Directions: Line filter on the word "will": copy each matching line from the entries.

* * *

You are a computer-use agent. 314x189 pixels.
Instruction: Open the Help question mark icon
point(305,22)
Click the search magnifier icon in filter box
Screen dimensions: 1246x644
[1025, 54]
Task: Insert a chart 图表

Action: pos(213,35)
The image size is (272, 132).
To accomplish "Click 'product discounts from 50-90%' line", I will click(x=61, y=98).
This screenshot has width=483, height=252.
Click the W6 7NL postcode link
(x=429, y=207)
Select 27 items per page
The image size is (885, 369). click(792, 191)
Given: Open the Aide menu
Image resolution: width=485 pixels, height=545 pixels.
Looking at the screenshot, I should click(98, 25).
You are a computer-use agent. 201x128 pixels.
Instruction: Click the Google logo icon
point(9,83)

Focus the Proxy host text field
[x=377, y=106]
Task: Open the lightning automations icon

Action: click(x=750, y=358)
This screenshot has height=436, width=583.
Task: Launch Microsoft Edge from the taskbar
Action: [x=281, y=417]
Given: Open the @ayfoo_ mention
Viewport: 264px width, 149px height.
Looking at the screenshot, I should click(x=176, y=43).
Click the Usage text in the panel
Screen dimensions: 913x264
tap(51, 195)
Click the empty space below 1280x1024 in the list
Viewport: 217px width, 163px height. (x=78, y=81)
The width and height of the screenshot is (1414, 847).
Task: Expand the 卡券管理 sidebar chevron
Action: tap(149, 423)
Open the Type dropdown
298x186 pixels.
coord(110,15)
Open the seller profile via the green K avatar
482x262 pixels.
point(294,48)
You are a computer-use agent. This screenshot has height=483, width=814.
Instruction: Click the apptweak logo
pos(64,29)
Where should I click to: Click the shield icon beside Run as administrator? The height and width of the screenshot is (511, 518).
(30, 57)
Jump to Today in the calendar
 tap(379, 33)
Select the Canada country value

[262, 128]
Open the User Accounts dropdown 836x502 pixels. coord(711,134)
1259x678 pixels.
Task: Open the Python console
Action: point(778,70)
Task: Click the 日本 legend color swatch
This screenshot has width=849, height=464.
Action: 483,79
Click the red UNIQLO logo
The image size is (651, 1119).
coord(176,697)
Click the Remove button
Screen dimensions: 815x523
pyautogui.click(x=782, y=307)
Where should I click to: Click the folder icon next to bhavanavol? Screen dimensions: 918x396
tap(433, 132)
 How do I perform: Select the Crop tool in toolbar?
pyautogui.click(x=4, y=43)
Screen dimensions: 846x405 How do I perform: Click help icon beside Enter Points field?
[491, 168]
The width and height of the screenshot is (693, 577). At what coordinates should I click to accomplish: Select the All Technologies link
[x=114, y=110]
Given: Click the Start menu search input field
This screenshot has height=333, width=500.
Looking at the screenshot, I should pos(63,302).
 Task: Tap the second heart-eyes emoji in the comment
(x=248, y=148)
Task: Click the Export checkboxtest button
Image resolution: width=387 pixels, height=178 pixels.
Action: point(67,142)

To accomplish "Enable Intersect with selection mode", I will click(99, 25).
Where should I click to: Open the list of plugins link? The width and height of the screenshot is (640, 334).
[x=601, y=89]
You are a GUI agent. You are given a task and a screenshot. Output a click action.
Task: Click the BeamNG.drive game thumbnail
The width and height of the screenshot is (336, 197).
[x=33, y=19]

* * *

Expected answer:
To accomplish "Click 'product discounts from 50-90%' line", I will click(x=61, y=98).
To accomplish "Enable Intersect with selection mode", I will click(99, 25).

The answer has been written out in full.